Two Philosophies for Agent Memory

Most teams building AI agents eventually hit the same wall: the agent forgets what it learned yesterday, contradicts itself between sessions, or hallucinates context that never existed.

I've been experimenting with two architecturally distinct approaches: memdb-lite (file-based mandatory recall) and memdb (temporal graph with canonical resolution).

The obvious move is to add "memory." But this is where the approaches diverge sharply.

The Minimalist Contract

One approach treats memory as transparent files plus mandatory recall. Memory lives in plain Markdown—MEMORY.md for curated knowledge, daily logs for temporal context. The database is derived: SQLite indexes for search, optional embeddings, nothing canonical.

The reliability mechanism isn't sophisticated canonicalization. It's a behavioral contract: before answering questions about prior context, the agent must search memory. The enforcement happens at the protocol layer—MCP tools with explicit recall obligations.

This creates an interesting property: you can debug memory by opening files. You can fix hallucinations by editing text. The agent's "knowledge" is literally git diff-able.

The trade-off is discipline. Every agent runtime needs to honor the contract. There's no automatic conflict resolution, no derived truth layer. What you write is what you get.

The World-Model Substrate

The alternative approach treats memory as a temporal knowledge graph with two clocks: an event clock for what happened (immutable evidence), and a state clock for what's true now (derived canonical facts).

Here, reliability comes from architecture. Agents emit observed facts with provenance—every assertion links to the event that justified it. A resolver produces canonical facts by weighing conflicts, synthesizing timelines, closing intervals. Downstream agents read only the canonical lane.

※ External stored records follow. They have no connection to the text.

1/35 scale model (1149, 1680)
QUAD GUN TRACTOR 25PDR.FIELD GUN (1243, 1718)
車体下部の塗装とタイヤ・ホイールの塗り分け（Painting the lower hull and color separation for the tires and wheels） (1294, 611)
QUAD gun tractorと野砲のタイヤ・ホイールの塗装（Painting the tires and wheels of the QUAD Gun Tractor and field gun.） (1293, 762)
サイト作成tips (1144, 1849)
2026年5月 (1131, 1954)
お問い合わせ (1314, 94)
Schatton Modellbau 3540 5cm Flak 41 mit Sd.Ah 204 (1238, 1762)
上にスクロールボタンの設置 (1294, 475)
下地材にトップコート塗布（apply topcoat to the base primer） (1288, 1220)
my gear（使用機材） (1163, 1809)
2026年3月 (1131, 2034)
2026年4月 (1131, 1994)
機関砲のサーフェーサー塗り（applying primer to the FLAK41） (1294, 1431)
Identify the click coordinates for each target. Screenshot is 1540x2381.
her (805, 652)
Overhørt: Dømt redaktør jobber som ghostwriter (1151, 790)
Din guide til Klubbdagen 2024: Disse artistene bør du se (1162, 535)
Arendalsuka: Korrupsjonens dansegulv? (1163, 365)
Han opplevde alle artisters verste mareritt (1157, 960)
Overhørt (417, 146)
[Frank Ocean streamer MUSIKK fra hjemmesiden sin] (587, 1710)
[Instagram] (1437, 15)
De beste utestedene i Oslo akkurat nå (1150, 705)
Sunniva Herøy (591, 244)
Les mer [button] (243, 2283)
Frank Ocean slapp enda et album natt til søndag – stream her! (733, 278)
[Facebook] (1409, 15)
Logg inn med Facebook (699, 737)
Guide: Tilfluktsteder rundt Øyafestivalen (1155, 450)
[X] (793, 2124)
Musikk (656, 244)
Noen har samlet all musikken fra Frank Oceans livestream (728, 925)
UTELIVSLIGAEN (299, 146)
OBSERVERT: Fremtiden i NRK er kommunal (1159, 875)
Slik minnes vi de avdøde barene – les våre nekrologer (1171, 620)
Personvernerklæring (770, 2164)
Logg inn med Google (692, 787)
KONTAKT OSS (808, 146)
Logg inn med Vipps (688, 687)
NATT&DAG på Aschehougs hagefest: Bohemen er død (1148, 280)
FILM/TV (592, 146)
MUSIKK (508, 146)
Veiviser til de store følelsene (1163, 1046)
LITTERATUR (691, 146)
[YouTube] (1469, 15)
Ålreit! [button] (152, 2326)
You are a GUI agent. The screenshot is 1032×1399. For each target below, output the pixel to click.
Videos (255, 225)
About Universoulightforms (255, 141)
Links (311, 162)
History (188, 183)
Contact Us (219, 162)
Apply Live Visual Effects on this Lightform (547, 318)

This enables something the file-based approach cannot: multiple agents writing simultaneously while maintaining consistency. The coordination happens through facts (work_claimed_by, work_affects), resolution policies auto-close conflicts, and the state-clock endpoints serve truth without requiring every agent to implement deduplication logic.

The cost is opacity. Canonical facts are derived—you can trace provenance through events, but you can't just edit the answer. The system decides truth through policy.

Where Each Fits

The file-based approach works when you control the agent runtime and value transparency. If you're building a single coding assistant or a tightly-scoped agent where memory should be human-readable and editable, mandatory recall plus Markdown is enough. It's the lightest viable memory that doesn't forget.

The graph approach becomes necessary when you're coordinating multiple agents, need audit trails for compliance contexts, or when "what's true now" requires resolving contradictory observations across sessions. It's infrastructure for sustained agent collaboration, not a feature you add to one assistant.

Both share a insight: memory isn't about perfect state management. It's about making forgetting expensive enough that agents retrieve before they answer.

The choice depends on whether you're building a tool or a platform—and whether you can afford the complexity of always knowing why something is true.